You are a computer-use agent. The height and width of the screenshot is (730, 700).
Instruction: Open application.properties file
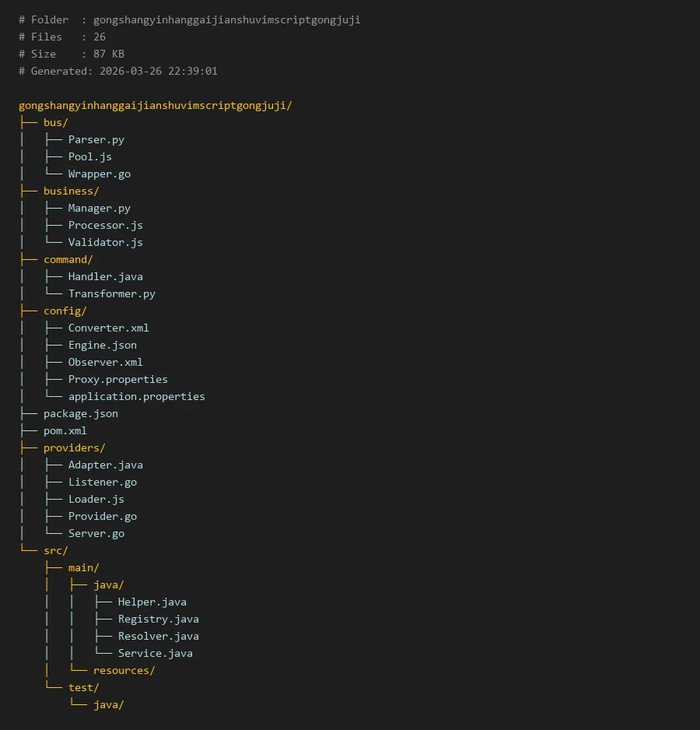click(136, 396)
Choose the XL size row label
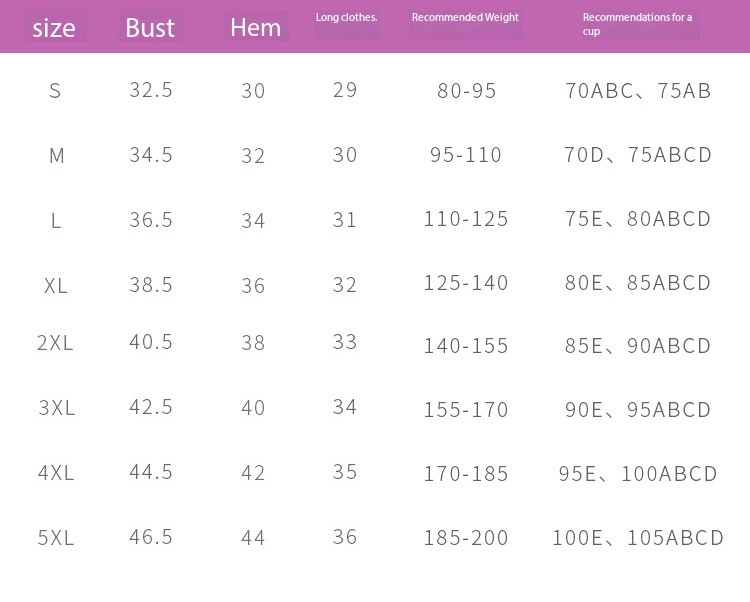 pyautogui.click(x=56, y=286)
------
## What is needed
The data must be printed exactly, image-free.

## Answer below
You are a computer-use agent. The height and width of the screenshot is (730, 700).
Instruction: Open application.properties file
click(136, 396)
Choose the XL size row label
 pyautogui.click(x=56, y=286)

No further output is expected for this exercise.